= WHAT TO WORK ON =
Transcribe the lines from the start of the data below through the line with "Task: Pick the upper screw head in 3D view", word for word and nothing more.

########

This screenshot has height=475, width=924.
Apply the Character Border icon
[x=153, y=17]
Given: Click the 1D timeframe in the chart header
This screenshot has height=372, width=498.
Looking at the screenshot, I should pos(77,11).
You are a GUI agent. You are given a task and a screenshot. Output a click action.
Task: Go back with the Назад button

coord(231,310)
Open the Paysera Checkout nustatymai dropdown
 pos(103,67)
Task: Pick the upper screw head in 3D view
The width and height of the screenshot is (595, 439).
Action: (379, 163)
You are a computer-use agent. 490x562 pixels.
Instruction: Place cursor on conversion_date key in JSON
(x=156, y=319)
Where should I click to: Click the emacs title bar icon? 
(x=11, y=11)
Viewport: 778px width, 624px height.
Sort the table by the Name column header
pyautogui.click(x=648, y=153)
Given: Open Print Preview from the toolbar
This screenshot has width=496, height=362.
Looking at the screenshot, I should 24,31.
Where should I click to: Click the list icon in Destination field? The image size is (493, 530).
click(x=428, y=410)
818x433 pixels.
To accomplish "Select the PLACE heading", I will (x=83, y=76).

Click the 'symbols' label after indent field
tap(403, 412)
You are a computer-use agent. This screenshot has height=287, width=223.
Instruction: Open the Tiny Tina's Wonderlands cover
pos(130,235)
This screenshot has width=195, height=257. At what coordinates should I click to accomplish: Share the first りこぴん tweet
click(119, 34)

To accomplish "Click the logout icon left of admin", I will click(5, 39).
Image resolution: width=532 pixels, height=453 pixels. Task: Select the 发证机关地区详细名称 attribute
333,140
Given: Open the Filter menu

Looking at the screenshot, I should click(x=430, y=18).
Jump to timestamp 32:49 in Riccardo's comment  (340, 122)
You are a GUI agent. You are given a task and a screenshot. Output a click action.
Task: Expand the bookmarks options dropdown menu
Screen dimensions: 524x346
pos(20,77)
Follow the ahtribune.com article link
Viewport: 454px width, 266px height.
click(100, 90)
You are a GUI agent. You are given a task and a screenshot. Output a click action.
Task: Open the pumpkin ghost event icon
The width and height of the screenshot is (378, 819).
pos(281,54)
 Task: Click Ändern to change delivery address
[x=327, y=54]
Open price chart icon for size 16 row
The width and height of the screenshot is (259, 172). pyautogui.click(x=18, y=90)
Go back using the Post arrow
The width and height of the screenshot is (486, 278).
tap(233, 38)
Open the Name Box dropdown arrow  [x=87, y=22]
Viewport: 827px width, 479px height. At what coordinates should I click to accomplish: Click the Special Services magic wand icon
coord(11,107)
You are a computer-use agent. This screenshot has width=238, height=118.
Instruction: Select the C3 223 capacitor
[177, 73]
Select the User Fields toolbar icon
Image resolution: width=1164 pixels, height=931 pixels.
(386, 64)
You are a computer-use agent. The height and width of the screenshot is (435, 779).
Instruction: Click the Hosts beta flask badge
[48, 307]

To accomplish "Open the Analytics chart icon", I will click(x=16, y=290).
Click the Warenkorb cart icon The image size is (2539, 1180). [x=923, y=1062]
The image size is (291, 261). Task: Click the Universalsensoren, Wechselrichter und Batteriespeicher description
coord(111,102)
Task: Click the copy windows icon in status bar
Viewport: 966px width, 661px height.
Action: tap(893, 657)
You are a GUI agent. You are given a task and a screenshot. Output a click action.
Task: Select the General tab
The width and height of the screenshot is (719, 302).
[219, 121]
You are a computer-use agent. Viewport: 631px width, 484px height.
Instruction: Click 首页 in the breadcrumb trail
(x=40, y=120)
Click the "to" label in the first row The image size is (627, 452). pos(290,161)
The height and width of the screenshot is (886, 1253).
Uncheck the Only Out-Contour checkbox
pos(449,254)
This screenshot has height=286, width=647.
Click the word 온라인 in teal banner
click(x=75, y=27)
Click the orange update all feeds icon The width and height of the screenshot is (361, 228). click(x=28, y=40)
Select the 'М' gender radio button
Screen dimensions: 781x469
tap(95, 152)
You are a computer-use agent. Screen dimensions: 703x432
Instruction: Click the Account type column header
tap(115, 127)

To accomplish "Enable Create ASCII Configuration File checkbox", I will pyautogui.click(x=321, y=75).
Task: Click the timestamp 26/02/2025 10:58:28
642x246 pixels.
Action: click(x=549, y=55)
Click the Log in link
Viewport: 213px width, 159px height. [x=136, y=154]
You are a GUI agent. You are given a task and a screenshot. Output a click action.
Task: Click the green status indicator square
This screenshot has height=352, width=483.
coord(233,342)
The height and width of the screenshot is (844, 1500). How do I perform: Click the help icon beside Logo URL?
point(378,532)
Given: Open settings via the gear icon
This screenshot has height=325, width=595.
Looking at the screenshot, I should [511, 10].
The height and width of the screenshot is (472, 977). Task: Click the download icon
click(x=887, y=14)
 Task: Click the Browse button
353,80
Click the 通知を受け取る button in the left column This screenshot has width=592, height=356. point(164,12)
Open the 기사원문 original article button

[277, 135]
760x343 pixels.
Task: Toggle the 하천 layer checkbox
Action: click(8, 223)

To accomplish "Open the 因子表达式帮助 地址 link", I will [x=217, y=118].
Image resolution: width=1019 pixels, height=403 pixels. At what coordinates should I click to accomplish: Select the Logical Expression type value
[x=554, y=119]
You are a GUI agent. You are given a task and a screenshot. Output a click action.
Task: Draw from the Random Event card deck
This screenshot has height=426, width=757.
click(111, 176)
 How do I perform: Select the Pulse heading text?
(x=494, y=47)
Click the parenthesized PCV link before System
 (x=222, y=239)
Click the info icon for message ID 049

########

= TASK OUTPUT =
This screenshot has height=475, width=924.
Apply the Character Border icon
[x=153, y=17]
Given: Click the 1D timeframe in the chart header
This screenshot has height=372, width=498.
Looking at the screenshot, I should pos(77,11).
You are a GUI agent. You are given a task and a screenshot. Output a click action.
Task: Go back with the Назад button

coord(231,310)
Open the Paysera Checkout nustatymai dropdown
 pos(103,67)
Task: Pick the upper screw head in 3D view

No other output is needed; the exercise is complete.